Hamilton did three exploratory laps in final practice this morning and with conditions similarly affected by heavy rain, as they were for qualifying, he explained that it was just impossible to keep control of the car.
“I like going out in the wet, but in order to keep the tyre temperatures up, you need to be going at a sufficient speed to be able to work the brakes properly,” Hamilton said. “I was aquaplaning all the time [in FP3] – I couldn't get to full throttle. I couldn't even use half-throttle!
"They're some of the worst conditions I've ever experienced in F1 – rivers flowing from one side of the track to the other. And with so much torque, even in fourth gear, the rear would light up, so you were trying to push gently to avoid losing heat in the tyres.
"It was a good call by the stewards then to defer qualifying today. It's unfortunate for all the fans – but I think tomorrow will be an exceptional day."
Bridgestone's director of motorsport tyre development Hirohide Hamashima meanwhile revealed that the tyres just can't cope with that amount of water.
“There was very little track action today due to the extreme weather with continual heavy rain throughout the afternoon,” he added. “We saw some very limited running in the morning however qualifying was first delayed and then postponed due to the amount of water on track.
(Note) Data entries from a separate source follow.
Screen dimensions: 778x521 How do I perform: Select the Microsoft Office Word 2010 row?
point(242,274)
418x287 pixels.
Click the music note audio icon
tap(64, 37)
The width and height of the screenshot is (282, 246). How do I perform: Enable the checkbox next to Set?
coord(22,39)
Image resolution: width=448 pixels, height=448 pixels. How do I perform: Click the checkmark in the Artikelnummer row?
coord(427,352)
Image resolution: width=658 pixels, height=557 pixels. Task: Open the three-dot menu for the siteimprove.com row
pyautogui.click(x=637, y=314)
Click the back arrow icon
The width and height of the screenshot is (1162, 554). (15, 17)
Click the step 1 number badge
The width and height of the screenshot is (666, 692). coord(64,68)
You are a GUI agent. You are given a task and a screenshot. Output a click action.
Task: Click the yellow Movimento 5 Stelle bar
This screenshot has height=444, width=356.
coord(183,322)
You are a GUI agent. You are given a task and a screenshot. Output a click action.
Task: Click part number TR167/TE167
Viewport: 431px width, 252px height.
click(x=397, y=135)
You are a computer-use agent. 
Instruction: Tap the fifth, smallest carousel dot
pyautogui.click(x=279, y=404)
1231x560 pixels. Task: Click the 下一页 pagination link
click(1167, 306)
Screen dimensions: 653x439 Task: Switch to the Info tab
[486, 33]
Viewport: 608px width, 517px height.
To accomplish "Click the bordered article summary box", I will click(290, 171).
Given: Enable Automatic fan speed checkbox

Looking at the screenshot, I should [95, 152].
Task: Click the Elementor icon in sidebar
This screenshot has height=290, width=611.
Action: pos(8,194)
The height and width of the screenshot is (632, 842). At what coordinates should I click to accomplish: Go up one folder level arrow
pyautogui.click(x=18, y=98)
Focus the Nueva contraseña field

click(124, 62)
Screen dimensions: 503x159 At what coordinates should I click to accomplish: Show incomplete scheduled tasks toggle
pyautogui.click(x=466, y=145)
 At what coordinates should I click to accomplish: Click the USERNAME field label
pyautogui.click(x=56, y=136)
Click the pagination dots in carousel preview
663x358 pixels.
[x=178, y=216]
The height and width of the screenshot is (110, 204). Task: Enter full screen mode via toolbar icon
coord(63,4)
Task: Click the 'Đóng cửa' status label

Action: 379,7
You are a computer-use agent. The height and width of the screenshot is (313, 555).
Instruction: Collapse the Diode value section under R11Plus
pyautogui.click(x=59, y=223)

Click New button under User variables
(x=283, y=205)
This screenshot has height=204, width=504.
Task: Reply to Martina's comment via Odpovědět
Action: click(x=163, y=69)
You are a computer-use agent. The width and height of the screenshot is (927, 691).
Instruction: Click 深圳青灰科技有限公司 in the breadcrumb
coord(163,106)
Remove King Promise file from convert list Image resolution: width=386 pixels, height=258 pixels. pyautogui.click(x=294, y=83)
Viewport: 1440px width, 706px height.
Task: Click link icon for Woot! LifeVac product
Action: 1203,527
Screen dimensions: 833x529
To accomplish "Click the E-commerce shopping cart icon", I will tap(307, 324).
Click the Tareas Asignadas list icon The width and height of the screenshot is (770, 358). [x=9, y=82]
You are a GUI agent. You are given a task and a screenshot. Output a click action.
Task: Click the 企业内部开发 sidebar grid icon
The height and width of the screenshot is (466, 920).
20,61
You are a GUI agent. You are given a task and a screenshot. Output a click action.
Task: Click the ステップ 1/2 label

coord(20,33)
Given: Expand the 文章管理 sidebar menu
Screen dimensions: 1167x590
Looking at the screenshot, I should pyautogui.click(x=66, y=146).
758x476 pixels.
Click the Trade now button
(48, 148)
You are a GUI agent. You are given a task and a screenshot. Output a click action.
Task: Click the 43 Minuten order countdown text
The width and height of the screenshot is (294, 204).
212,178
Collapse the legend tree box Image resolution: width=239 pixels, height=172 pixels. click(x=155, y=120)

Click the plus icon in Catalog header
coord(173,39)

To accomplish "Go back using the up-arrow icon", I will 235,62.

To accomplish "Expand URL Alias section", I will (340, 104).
“Every driver did complete at least an installation lap [in practice], and all reported aquaplaning due to the number of deep puddles and amount of water streaming across the track. The decision to postpone qualifying was the correct one as it was too wet, even for our wet weather F1 tyre.
“Tomorrow if there is no rain we will face a clean track from the rain, but without the benefit of laid rubber so it will be an evolving track surface. If there is rain I hope it will not be as hard as today. Our wet tyre can displace 61 litres per second of water when fitted to an F1 car travelling at 300kph, but this afternoon there was too much water even for these tyres.”